» Travail demandé
Peux-tu restituer mot pour mot, dans le texte sur la performance The Exorcist, le passage qui va de « Lorsque le récitant » jusqu'à « processus de jeux. » ?

THE EXORCIST- ANTIPHON DUB
hors-norme
POUR PIANO PRÉPARÉ, BASSE ET VOIX

Une auscultation du bruit, entre les coutures parfilées du film The Exorcist (1973) de William Friedkin. Une oraison abstraite jaculatoire qui exorcisera le bruit, mais à bas bruit. 

cast

Bass............. Denis Bernardi
Voice.......... Ivan Magrin-Chagnolleau
Piano............ Frédéric Mathevet

Technics

Pierre Chailloleau
Florent Denizot
François Salmon
Adrien Soulier

Thanks

Pascal Spitz
Frank Gillardeaux

 

La performance a duré le temps du film. Il ne restait du film que les sous-titres (V.O.) réorganisés par ordre alphabétique et replacés selon l'apparition et le rythme des sous-titres originaux.

 

 

Lorsque le récitant chantait une partie complète ou un morceau de sa partition il pouvait l'ingérer. Il a distribué aussi, comme une ostie, les fragments chantés au public et aux autres instrumentistes.

 

 

Le bassiste disposait d'une partition à l'échelle 1. Les signe présent sur cette partition étaient pris dans une ambiguïté : entre son à produire et processus de jeux.

 

 

Pour briser la relation facile entre le geste sonore et l'action diégétique du film, les notes à jouer au piano étaient au sommet de ballons gonflés à l'hélium.

» Données brutes
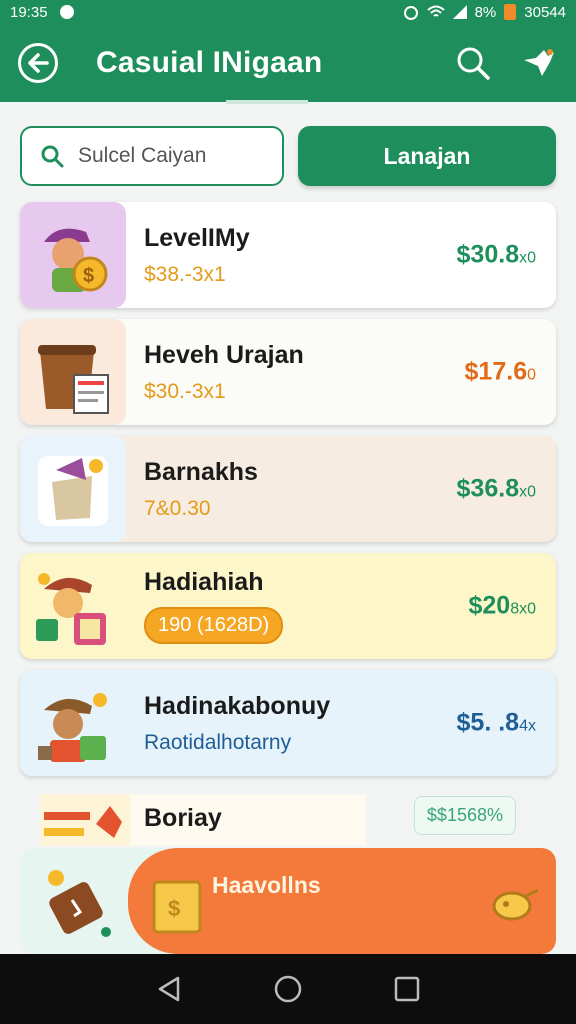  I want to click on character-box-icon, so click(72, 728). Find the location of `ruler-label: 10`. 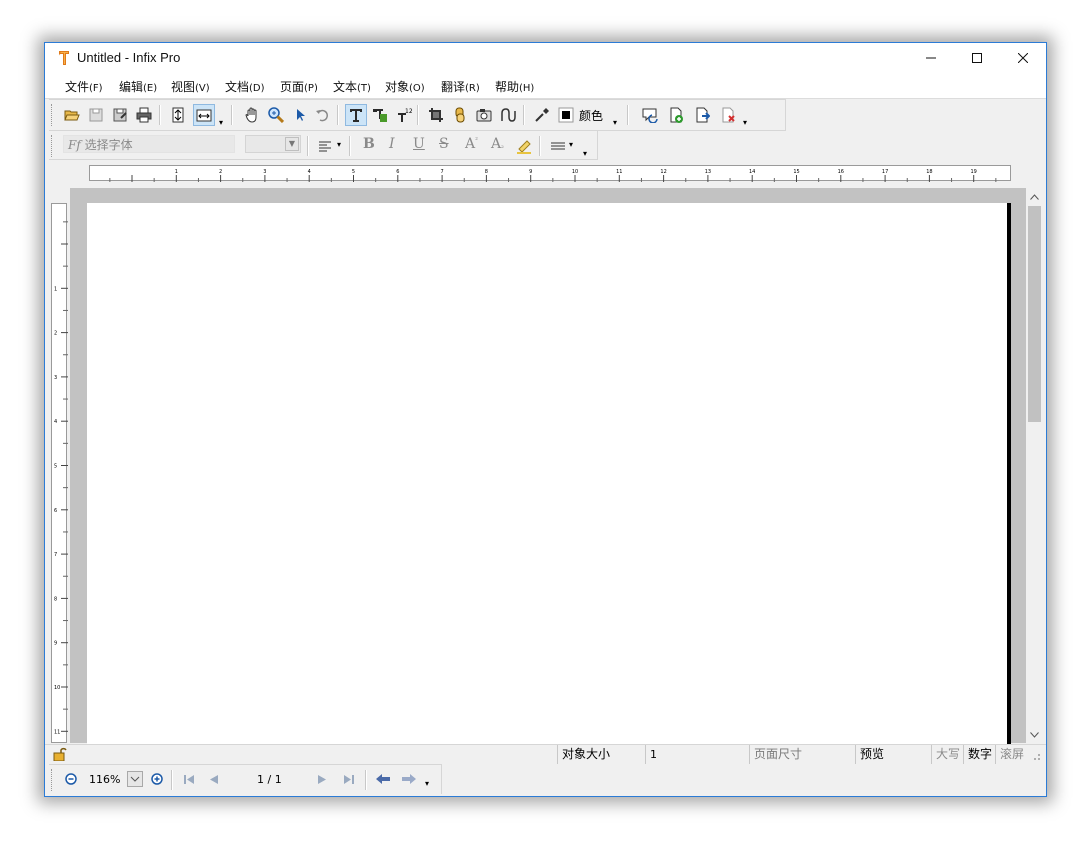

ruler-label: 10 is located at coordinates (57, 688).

» Solution rédigée
Lorsque le récitant chantait une partie complète ou un morceau de sa partition il pouvait l'ingérer. Il a distribué aussi, comme une ostie, les fragments chantés au public et aux autres instrumentistes.

 

 

Le bassiste disposait d'une partition à l'échelle 1. Les signe présent sur cette partition étaient pris dans une ambiguïté : entre son à produire et processus de jeux.